FIGURE 2. A sequence region Ile₆₂₀-Ser₆₂₄ forms a critical interaction between MuA complexes and ClpX.

A) MuA transposase is a ~75kDa protein comprised of three domains. Domain III contains the C-terminal ClpX pore-binding tag, “C-tag”, which is comprised of the last six residues. Sequences that were mutated in this study are in bolded red or blue.

B) ClpX-catalyzed disassembly of complexes that were assembled from wild-type MuA and MuA “aspartate” variants. Initial transpososome concentration was 100nM. Quantification of appearance of the lowermost DNA disassembly product (white arrow) over time. Two representative native agarose gels of wild-type MuA complexes and MuA(P623D, S624D) mutant complexes are shown. The “+SDS” lane shows the pattern of topoisomer migration upon complete disassembly.
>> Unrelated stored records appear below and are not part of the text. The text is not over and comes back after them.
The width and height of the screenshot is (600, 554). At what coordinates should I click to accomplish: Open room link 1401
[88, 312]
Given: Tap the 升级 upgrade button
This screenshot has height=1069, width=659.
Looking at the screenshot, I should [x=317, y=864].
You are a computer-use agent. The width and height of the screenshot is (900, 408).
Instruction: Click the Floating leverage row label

C) Degradation of wild-type MuA and MuA “aspartate” variants by ClpXP protease at subsaturating substrate concentrations (1uM). Inset shows a representative SDS-PAGE gel of wild-type MuA and MuA(P623D, S624D) monomers.

D) Quantification of differences in degradation and disassembly rates of MuA variants whose indicated sequences were mutated to alanine or aspartic acid relative to wild-type MuA. Reactions were performed in triplicate. Error bars are the standard error of the mean.